◆ To do: Copy the following rows back verbatim, without altering any of them.

◆ Materials provided:
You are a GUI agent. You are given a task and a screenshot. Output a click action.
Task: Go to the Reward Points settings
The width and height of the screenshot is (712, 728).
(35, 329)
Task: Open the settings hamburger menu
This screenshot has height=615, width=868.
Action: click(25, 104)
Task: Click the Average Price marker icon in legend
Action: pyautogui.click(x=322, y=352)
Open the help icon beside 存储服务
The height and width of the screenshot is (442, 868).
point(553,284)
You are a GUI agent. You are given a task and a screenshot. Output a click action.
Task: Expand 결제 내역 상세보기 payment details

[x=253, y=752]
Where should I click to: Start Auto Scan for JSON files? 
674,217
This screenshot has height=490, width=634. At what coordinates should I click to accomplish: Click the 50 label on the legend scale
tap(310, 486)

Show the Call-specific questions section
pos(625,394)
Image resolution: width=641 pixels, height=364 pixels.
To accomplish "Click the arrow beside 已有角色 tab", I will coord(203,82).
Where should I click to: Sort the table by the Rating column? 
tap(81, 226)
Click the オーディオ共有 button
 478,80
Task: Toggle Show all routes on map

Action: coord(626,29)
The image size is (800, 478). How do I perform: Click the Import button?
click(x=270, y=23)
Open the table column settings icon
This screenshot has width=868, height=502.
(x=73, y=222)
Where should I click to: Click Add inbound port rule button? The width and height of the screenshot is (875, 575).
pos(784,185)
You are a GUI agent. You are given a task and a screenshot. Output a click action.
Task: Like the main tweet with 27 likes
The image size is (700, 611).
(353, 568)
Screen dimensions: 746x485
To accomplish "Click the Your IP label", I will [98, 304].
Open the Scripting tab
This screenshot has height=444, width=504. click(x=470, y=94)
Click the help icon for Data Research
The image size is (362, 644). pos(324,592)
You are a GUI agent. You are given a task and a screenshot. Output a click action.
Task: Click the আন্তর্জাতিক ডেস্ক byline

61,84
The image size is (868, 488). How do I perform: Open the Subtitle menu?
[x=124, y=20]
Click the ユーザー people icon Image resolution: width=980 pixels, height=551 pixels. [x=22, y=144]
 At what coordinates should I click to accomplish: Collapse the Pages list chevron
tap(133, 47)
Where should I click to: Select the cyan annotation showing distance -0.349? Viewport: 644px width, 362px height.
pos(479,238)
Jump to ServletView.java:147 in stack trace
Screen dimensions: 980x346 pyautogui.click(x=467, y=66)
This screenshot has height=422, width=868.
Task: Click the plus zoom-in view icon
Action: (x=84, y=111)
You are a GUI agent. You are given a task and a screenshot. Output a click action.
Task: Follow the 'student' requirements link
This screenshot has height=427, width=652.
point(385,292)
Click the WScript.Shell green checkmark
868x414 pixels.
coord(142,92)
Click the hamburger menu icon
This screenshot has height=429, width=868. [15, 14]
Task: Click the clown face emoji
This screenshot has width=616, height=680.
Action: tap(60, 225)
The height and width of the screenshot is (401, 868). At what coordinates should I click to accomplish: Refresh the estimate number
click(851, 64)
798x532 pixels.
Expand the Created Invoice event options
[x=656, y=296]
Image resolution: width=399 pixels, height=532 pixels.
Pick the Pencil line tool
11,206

◆ Exercise answer:
You are a GUI agent. You are given a task and a screenshot. Output a click action.
Task: Go to the Reward Points settings
The width and height of the screenshot is (712, 728).
(35, 329)
Task: Open the settings hamburger menu
This screenshot has height=615, width=868.
Action: click(25, 104)
Task: Click the Average Price marker icon in legend
Action: pyautogui.click(x=322, y=352)
Open the help icon beside 存储服务
The height and width of the screenshot is (442, 868).
point(553,284)
You are a GUI agent. You are given a task and a screenshot. Output a click action.
Task: Expand 결제 내역 상세보기 payment details

[x=253, y=752]
Where should I click to: Start Auto Scan for JSON files? 
674,217
This screenshot has height=490, width=634. At what coordinates should I click to accomplish: Click the 50 label on the legend scale
tap(310, 486)

Show the Call-specific questions section
pos(625,394)
Image resolution: width=641 pixels, height=364 pixels.
To accomplish "Click the arrow beside 已有角色 tab", I will coord(203,82).
Where should I click to: Sort the table by the Rating column? 
tap(81, 226)
Click the オーディオ共有 button
 478,80
Task: Toggle Show all routes on map

Action: coord(626,29)
The image size is (800, 478). How do I perform: Click the Import button?
click(x=270, y=23)
Open the table column settings icon
This screenshot has width=868, height=502.
(x=73, y=222)
Where should I click to: Click Add inbound port rule button? The width and height of the screenshot is (875, 575).
pos(784,185)
You are a GUI agent. You are given a task and a screenshot. Output a click action.
Task: Like the main tweet with 27 likes
The image size is (700, 611).
(353, 568)
Screen dimensions: 746x485
To accomplish "Click the Your IP label", I will [98, 304].
Open the Scripting tab
This screenshot has height=444, width=504. click(x=470, y=94)
Click the help icon for Data Research
The image size is (362, 644). pos(324,592)
You are a GUI agent. You are given a task and a screenshot. Output a click action.
Task: Click the আন্তর্জাতিক ডেস্ক byline

61,84
The image size is (868, 488). How do I perform: Open the Subtitle menu?
[x=124, y=20]
Click the ユーザー people icon Image resolution: width=980 pixels, height=551 pixels. [x=22, y=144]
 At what coordinates should I click to accomplish: Collapse the Pages list chevron
tap(133, 47)
Where should I click to: Select the cyan annotation showing distance -0.349? Viewport: 644px width, 362px height.
pos(479,238)
Jump to ServletView.java:147 in stack trace
Screen dimensions: 980x346 pyautogui.click(x=467, y=66)
This screenshot has height=422, width=868.
Task: Click the plus zoom-in view icon
Action: (x=84, y=111)
You are a GUI agent. You are given a task and a screenshot. Output a click action.
Task: Follow the 'student' requirements link
This screenshot has height=427, width=652.
point(385,292)
Click the WScript.Shell green checkmark
868x414 pixels.
coord(142,92)
Click the hamburger menu icon
This screenshot has height=429, width=868. [15, 14]
Task: Click the clown face emoji
This screenshot has width=616, height=680.
Action: tap(60, 225)
The height and width of the screenshot is (401, 868). At what coordinates should I click to accomplish: Refresh the estimate number
click(851, 64)
798x532 pixels.
Expand the Created Invoice event options
[x=656, y=296]
Image resolution: width=399 pixels, height=532 pixels.
Pick the Pencil line tool
11,206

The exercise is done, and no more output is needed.